Lillie knew Logan from Pfizer and got to know many of those in the room as they supported Logan in her battle against breast cancer. Most had walked in marathons in New York and Boston with Logan to raise money and awareness for breast cancer. Logan told them she wanted to create a new foundation, and that she, and co-founder Sandy Maniscalco, also a co-worker at Pfizer and a friend, needed a little help from their friends.

“I said, ‘I’m in,’” Lillie recalled. And everyone else in the room agreed to help too.

Logan was disillusioned when she discovered that about 40 percent of the roughly $200,000 she and her friends had raised during the previous two years for other fundraising groups had gone to overhead expenses. She had a better idea.

“Norma was shattered by that,” Lillie said. “You could hear it in her voice.”

So Logan convinced those in the living room to help her. Those she brought together would be her leadership team. She had thought of all the details and assigned her friends to various jobs – Lillie was in charge of marketing, recruiting, and sponsorships.

Lillie said everyone wanted to name the foundation after Logan but Logan didn’t want it to be about her. She proposed naming the fledgling organization in honor of a friend she had met while they were both going through breast cancer treatment. Terri Brodeur, a mother of three, was diagnosed with Stage IV breast cancer and eventually died from the disease in 2005. Brodeur’s husband, Tim, who also worked at Pfizer, was in the room too. No one argued with Logan, who died from breast cancer in 2006.
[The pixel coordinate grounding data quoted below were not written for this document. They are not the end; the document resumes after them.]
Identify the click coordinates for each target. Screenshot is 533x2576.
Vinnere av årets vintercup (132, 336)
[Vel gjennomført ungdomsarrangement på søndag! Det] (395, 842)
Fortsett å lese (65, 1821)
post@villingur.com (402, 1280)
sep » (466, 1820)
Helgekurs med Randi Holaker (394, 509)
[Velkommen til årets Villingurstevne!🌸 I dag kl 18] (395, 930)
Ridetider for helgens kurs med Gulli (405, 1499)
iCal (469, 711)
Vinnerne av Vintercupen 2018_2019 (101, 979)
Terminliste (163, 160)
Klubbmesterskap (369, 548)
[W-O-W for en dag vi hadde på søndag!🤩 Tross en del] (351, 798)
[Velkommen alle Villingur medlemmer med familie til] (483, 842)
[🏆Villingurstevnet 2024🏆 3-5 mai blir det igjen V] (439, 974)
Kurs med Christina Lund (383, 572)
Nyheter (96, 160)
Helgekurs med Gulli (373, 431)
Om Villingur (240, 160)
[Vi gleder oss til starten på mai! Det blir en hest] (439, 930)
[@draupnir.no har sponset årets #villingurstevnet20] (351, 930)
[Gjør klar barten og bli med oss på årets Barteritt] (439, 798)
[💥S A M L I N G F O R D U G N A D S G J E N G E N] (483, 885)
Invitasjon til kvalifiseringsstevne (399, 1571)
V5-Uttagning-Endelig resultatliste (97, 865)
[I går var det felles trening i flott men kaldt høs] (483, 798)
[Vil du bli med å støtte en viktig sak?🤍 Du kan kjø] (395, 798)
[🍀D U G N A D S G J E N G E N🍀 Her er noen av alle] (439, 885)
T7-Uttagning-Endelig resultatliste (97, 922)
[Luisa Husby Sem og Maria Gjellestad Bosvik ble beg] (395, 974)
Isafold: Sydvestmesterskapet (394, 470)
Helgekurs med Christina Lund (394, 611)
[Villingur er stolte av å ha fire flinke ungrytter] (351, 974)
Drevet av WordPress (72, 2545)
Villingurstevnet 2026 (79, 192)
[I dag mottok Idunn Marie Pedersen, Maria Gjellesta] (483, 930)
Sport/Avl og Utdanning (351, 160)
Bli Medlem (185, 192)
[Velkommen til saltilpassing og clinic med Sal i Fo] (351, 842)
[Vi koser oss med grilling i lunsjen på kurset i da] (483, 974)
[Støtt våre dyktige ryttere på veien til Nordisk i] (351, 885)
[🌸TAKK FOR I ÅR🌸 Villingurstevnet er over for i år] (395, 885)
That first year the group formed a board of directors and organized the first Walk Across Southeastern Connecticut fundraising marathon. It attracted hundreds of participants who walked from Old Saybrook, where Terri Brodeur had lived, to Harkness Memorial State Park in Waterford.

Lillie at the podium during the 2006 inaugural walk closing ceremonies (Photo credit: Glenn Goettler)
Lillie at the podium during the 2006 inaugural walk closing ceremonies (Photo credit: Glenn Goettler)

Lillie was in charge of publicity and worked hard to make the walk successful. The day of the first walk she talked to the media, checked in on the pit stops, did traffic control, and cheered on walkers as they crossed the finish line. Lillie said she noticed butterflies flitting about during the early morning opening ceremonies in Old Saybrook. Logan loved butterflies, she said, getting emotional thinking about her friend and how passionate she was about helping to find a cure for breast cancer.

“She had a heart of gold. She’d do anything for anyone,” said Lillie, who recently retired from Alexion Pharmaceuticals where she was the chief human experiences officer. “She was so thoughtful.”

Lillie, who had a sister-in-law who died from breast cancer leaving behind a husband and three children aged 8, 10, and 12, said she’s amazed at what the foundation has been able to accomplish. She has either volunteered or walked with the Zen & Now wellness studio in East Lyme every year since the beginning, and helped organize a Researchers Symposium in 2017 at Lawrence + Memorial Hospital. Before Covid hit, she and other original members were starting to organize a Roaring ‘20s fundraiser. That’s been put on hold, for now, she said.

Pictured (l-r) at the 2013 Walk finishline are Becky Lillie, Tracey Leckie, Rob Kupis, Lisa Bragaw, Joe Bragaw, Jackie McCaffery, and Donna Brandt Van Blarcom (Photo credit: Glenn Goettler)
Pictured (l-r) at the 2013 Walk finish line are Becky Lillie, Tracey Leckie, Rob Kupis, Lisa Bragaw, Joe Bragaw, Jackie McCaffery, and Donna Brandt Van Blarcom (Photo credit: Glenn Goettler)

She’d like to raise even more than the $200,000 to $300,000 that is collected and turned into research grants each year. The board is bringing in new people with new ideas on expanding the walk, which ultimately means raising more money for research. Maybe organize some other fundraising events and recruit more volunteers, she said. The foundation is evolving and that’s a good thing, she said.

“I want to keep it going,” she said. “It’s done such amazing things.”

To date, TBBCF has raised more than $5.2 million and awarded 52 research grants.